_RECORDS TO PROCESS_:
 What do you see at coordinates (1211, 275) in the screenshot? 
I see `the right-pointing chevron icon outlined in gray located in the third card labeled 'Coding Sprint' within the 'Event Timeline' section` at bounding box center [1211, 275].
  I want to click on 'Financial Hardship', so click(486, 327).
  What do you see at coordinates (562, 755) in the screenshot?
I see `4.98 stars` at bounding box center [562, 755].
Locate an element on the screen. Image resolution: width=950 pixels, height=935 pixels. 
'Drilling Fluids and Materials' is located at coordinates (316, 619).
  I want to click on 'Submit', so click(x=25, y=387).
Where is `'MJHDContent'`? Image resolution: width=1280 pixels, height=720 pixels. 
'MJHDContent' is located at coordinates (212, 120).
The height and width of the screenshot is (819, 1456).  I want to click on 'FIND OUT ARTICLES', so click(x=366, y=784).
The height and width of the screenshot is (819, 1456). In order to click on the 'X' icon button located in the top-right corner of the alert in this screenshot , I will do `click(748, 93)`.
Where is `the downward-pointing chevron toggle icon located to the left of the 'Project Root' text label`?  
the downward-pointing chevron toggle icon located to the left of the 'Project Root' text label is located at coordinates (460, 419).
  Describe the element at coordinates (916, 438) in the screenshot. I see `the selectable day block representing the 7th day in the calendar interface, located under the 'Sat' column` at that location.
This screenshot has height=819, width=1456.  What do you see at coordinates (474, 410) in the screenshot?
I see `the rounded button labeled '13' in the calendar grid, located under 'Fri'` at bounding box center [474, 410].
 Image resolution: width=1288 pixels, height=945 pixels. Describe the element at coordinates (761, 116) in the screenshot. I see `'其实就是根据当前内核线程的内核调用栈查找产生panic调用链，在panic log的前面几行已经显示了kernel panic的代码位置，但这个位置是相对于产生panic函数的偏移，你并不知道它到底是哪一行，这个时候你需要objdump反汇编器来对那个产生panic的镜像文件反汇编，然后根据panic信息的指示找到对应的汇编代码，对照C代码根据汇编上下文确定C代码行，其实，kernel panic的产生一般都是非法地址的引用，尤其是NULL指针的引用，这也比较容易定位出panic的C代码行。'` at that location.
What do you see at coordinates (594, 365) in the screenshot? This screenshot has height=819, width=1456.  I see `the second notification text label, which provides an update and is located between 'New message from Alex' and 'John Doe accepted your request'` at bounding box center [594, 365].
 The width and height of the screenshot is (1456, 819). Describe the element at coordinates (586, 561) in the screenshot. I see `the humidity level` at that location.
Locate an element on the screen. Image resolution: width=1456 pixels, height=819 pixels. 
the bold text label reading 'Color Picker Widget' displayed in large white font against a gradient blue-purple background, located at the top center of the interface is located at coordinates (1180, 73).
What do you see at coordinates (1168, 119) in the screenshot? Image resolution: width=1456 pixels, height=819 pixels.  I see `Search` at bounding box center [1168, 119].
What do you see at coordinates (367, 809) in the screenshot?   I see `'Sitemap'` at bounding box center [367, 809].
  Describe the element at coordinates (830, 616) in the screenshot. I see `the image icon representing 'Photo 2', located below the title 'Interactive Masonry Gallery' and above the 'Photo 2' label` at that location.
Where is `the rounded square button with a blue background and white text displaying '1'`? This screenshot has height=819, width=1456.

_YOUR OBJECTIVE_:
Please edit the rows above, changing "Locate an element" to "Find an element" and leaving everything else as it is.

_RESULT OF THE TASK_:
 What do you see at coordinates (1211, 275) in the screenshot? 
I see `the right-pointing chevron icon outlined in gray located in the third card labeled 'Coding Sprint' within the 'Event Timeline' section` at bounding box center [1211, 275].
  I want to click on 'Financial Hardship', so click(486, 327).
  What do you see at coordinates (562, 755) in the screenshot?
I see `4.98 stars` at bounding box center [562, 755].
Find an element on the screen. Image resolution: width=950 pixels, height=935 pixels. 
'Drilling Fluids and Materials' is located at coordinates (316, 619).
  I want to click on 'Submit', so click(x=25, y=387).
Where is `'MJHDContent'`? Image resolution: width=1280 pixels, height=720 pixels. 
'MJHDContent' is located at coordinates (212, 120).
The height and width of the screenshot is (819, 1456).  I want to click on 'FIND OUT ARTICLES', so click(x=366, y=784).
The height and width of the screenshot is (819, 1456). In order to click on the 'X' icon button located in the top-right corner of the alert in this screenshot , I will do `click(748, 93)`.
Where is `the downward-pointing chevron toggle icon located to the left of the 'Project Root' text label`?  
the downward-pointing chevron toggle icon located to the left of the 'Project Root' text label is located at coordinates (460, 419).
  Describe the element at coordinates (916, 438) in the screenshot. I see `the selectable day block representing the 7th day in the calendar interface, located under the 'Sat' column` at that location.
This screenshot has height=819, width=1456.  What do you see at coordinates (474, 410) in the screenshot?
I see `the rounded button labeled '13' in the calendar grid, located under 'Fri'` at bounding box center [474, 410].
 Image resolution: width=1288 pixels, height=945 pixels. Describe the element at coordinates (761, 116) in the screenshot. I see `'其实就是根据当前内核线程的内核调用栈查找产生panic调用链，在panic log的前面几行已经显示了kernel panic的代码位置，但这个位置是相对于产生panic函数的偏移，你并不知道它到底是哪一行，这个时候你需要objdump反汇编器来对那个产生panic的镜像文件反汇编，然后根据panic信息的指示找到对应的汇编代码，对照C代码根据汇编上下文确定C代码行，其实，kernel panic的产生一般都是非法地址的引用，尤其是NULL指针的引用，这也比较容易定位出panic的C代码行。'` at that location.
What do you see at coordinates (594, 365) in the screenshot? This screenshot has height=819, width=1456.  I see `the second notification text label, which provides an update and is located between 'New message from Alex' and 'John Doe accepted your request'` at bounding box center [594, 365].
 The width and height of the screenshot is (1456, 819). Describe the element at coordinates (586, 561) in the screenshot. I see `the humidity level` at that location.
Find an element on the screen. Image resolution: width=1456 pixels, height=819 pixels. 
the bold text label reading 'Color Picker Widget' displayed in large white font against a gradient blue-purple background, located at the top center of the interface is located at coordinates (1180, 73).
What do you see at coordinates (1168, 119) in the screenshot? Image resolution: width=1456 pixels, height=819 pixels.  I see `Search` at bounding box center [1168, 119].
What do you see at coordinates (367, 809) in the screenshot?   I see `'Sitemap'` at bounding box center [367, 809].
  Describe the element at coordinates (830, 616) in the screenshot. I see `the image icon representing 'Photo 2', located below the title 'Interactive Masonry Gallery' and above the 'Photo 2' label` at that location.
Where is `the rounded square button with a blue background and white text displaying '1'`? This screenshot has height=819, width=1456.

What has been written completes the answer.